TEXTE À LIRE:
---
Triste, disais-je de ce spectacle horrible qui n’a que trop duré. Et pourtant, il s’en est enfilé une procession de ministres de l’enfance, de la jeunesse et de l’éducation. Mais ce ballet incessant n’est que le témoin de l’impéritie des hommes et femmes en charge de cette question sociétale puisque le problème n’a toujours pas connu de solution.
ENFANT : voila de quoi il s’agit.
Mais c'est pourtant ce que semble oublier la plus part des femmes et hommes politiques de ce pays, et aussi de nombre de sénégalais qui ne semblent plus choqués par le spectacle insupportable qu'offrent ces enfants de la rue. Les autorités successives investies de cette mission l’ont toutes soigneusement éludée malgré le principe de gouvernance qui attribue à un ministre, une feuille de route, laquelle feuille de route indique le canevas qui encadre l'action ministérielle et offre un cadre d'évaluation. Les ministres doivent donc être jugés sur ces objectifs. Le constat qui s'impose est qu'aucun ministre ou gouvernement depuis les indépendances jusqu’à ce jour n'a donc trouvé une solution à cette question, si tant est que cette mission lui ait été officiellement assignée. Mais peu-ton imaginer un seul instant un sujet d’une telle importance sortir du champ de compétence ou de la liste prioritaire des missions de ces ministères bien nommées (mais oh ! combien mal assumées) ?
---
Extrait du jeu de données:

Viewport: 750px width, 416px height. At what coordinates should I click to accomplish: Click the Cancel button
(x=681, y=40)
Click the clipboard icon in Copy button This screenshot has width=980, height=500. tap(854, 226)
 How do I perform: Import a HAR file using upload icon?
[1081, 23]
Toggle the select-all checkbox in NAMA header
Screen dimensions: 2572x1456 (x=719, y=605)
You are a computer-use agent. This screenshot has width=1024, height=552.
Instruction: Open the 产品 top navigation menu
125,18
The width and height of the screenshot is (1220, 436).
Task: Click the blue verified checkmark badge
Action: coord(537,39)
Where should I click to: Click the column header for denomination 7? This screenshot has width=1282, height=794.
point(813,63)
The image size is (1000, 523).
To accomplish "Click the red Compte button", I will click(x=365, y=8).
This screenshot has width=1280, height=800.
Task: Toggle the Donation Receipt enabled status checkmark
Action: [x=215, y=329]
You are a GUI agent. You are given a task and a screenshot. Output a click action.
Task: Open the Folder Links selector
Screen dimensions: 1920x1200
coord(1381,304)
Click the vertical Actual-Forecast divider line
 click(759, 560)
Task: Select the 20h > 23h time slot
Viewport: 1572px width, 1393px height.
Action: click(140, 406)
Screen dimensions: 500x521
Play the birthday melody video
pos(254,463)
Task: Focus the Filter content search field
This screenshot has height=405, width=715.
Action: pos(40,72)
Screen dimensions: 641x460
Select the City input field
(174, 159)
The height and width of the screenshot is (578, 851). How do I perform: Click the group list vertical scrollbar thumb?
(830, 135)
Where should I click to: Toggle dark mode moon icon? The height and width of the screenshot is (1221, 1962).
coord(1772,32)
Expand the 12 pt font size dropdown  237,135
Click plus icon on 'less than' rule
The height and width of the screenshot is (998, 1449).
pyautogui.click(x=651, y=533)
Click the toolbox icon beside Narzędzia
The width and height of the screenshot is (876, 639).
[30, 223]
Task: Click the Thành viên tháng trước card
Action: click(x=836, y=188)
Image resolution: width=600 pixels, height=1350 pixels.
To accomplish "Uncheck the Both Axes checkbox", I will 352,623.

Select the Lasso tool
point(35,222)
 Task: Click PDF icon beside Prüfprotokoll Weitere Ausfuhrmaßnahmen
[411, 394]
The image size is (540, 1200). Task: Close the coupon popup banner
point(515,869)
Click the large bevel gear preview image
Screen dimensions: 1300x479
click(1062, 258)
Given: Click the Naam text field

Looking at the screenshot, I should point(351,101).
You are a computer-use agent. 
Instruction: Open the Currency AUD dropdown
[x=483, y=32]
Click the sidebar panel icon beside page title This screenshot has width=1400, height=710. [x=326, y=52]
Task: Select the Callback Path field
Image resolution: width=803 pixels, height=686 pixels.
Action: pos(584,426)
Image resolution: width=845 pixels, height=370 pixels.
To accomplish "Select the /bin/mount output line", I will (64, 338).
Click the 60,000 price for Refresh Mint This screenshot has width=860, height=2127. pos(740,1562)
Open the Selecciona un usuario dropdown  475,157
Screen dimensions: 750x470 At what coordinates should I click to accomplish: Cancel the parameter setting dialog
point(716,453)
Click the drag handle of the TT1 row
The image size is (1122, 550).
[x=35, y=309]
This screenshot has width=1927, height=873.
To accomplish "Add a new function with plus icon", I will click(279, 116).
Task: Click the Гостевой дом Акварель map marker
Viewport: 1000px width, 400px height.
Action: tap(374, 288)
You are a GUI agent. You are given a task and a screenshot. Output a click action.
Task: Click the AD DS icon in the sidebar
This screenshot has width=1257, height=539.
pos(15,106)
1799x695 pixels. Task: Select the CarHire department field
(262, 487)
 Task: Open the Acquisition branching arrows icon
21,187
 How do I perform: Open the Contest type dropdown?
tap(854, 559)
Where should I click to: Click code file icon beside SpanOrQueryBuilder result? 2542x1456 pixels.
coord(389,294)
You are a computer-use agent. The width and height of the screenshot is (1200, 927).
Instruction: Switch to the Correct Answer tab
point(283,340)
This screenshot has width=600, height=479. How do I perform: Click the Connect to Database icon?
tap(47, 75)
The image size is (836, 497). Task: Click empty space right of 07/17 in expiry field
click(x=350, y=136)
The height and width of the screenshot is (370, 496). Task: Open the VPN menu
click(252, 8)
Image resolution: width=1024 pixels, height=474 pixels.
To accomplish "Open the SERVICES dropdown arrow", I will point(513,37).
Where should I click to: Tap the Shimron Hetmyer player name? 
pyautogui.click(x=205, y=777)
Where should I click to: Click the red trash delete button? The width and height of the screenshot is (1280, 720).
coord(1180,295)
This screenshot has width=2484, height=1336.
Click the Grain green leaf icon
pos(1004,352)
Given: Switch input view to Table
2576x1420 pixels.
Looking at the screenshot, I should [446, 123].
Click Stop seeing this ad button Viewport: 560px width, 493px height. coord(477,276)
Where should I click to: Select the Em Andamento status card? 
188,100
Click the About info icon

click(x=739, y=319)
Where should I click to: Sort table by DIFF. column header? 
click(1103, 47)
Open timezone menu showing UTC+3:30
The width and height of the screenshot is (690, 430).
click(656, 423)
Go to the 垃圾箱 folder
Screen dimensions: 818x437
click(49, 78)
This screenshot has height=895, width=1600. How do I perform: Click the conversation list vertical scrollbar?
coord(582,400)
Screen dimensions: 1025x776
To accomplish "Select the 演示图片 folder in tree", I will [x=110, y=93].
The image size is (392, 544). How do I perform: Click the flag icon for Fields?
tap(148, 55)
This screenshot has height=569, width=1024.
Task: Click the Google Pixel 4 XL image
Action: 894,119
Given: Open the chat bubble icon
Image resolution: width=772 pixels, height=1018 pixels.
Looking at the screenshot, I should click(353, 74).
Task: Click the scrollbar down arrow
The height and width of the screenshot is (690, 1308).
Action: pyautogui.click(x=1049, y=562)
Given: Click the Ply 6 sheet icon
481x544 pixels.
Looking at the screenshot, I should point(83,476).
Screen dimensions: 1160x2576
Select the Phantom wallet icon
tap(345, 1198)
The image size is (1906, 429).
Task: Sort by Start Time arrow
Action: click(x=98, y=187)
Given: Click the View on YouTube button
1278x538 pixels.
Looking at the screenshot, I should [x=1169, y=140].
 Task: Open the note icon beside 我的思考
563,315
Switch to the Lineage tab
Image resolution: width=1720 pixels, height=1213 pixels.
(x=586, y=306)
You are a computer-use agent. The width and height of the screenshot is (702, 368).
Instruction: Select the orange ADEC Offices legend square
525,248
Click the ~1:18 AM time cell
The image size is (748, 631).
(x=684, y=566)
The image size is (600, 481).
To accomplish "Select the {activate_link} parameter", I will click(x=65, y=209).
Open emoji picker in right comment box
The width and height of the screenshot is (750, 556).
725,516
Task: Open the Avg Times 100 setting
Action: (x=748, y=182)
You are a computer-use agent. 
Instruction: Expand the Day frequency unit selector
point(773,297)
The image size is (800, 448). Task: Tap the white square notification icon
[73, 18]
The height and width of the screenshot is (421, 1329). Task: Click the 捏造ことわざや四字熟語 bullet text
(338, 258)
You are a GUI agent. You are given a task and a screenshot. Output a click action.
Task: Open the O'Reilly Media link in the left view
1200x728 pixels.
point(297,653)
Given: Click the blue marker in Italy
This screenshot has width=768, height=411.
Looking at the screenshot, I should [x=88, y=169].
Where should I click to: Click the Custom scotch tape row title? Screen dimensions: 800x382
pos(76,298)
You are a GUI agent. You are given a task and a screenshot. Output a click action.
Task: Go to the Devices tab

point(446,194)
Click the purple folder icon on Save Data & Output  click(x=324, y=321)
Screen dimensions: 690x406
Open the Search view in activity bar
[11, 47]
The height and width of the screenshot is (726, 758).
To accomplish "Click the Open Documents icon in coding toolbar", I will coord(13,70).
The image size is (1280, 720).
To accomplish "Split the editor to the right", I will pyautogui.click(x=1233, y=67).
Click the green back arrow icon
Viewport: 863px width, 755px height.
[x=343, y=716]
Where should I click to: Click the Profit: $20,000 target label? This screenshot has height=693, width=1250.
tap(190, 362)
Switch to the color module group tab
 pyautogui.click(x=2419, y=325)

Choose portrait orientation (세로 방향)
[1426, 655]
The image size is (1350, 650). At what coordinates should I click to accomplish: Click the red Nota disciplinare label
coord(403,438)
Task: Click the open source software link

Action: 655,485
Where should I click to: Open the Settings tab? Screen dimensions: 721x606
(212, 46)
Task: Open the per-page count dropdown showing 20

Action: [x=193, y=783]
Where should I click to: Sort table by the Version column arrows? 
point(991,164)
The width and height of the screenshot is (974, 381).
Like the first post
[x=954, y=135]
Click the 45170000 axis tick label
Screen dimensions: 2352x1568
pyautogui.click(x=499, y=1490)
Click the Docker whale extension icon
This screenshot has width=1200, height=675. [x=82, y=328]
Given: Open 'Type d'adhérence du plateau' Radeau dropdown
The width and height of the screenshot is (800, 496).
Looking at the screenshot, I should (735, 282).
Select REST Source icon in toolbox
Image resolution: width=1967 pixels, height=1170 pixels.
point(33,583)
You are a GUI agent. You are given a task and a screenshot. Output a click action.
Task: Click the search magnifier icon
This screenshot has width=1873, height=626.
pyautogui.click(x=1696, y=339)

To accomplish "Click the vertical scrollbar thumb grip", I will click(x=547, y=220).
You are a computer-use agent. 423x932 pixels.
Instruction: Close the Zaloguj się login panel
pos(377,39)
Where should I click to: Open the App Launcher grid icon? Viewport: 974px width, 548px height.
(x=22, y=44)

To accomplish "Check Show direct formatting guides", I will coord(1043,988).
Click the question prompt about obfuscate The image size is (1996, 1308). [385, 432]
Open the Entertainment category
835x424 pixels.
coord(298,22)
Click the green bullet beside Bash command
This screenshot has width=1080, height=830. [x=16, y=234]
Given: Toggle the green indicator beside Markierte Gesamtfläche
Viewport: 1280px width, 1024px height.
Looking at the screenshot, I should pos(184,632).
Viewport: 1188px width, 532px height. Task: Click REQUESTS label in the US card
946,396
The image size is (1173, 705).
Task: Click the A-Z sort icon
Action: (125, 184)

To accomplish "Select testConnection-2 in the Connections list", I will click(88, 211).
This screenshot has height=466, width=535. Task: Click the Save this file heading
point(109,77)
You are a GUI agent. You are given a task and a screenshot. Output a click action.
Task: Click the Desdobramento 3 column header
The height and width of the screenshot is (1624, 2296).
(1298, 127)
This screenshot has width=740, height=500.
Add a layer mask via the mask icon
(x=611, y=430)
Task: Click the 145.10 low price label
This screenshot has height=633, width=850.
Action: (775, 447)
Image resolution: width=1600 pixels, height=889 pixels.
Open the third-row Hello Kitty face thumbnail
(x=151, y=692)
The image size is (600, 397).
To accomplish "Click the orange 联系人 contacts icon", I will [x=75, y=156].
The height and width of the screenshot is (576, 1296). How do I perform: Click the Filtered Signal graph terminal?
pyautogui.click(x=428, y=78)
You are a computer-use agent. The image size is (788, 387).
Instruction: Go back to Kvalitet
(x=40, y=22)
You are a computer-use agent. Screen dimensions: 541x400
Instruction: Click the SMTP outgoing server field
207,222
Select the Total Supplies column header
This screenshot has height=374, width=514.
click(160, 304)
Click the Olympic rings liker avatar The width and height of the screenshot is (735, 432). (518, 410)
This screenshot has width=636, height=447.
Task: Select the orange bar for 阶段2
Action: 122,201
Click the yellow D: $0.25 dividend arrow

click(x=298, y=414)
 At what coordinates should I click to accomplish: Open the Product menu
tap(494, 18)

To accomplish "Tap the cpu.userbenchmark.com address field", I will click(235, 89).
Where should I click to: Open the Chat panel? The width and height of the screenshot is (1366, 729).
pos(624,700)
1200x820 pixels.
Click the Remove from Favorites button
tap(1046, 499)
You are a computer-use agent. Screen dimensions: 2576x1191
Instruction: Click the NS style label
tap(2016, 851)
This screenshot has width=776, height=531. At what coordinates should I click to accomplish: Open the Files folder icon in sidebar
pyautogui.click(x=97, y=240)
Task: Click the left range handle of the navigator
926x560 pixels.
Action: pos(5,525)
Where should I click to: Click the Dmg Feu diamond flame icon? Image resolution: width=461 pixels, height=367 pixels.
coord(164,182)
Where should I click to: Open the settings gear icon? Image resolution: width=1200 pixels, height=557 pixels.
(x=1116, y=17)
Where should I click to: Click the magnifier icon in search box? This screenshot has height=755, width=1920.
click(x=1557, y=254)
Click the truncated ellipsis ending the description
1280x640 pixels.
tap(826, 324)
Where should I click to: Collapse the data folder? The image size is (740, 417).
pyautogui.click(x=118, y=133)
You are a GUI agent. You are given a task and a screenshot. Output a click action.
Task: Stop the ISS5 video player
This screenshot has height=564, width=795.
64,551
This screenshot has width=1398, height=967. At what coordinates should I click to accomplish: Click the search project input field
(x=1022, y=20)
---
EXERCICES:
1. Reproduisez le passage du texte sur les enfants de la rue qui commence par "Triste, disais-je de" et se termine par "quoi il s’agit.".
2. Répondez aux questions suivantes à partir du texte sur les enfants de la rue.
(a) De quels domaines étaient chargés les ministres qui se sont succédé ?
(b) Que le principe de gouvernance attribue-t-il à un ministre ?
(c) Depuis quand aucun ministre ou gouvernement n'a-t-il trouvé de solution à cette question ?

CORRIGÉS:
1.
Triste, disais-je de ce spectacle horrible qui n’a que trop duré. Et pourtant, il s’en est enfilé une procession de ministres de l’enfance, de la jeunesse et de l’éducation. Mais ce ballet incessant n’est que le témoin de l’impéritie des hommes et femmes en charge de cette question sociétale puisque le problème n’a toujours pas connu de solution.
ENFANT : voila de quoi il s’agit.

2.
(a) De l'enfance, de la jeunesse et de l'éducation.
(b) Une feuille de route.
(c) Depuis les indépendances.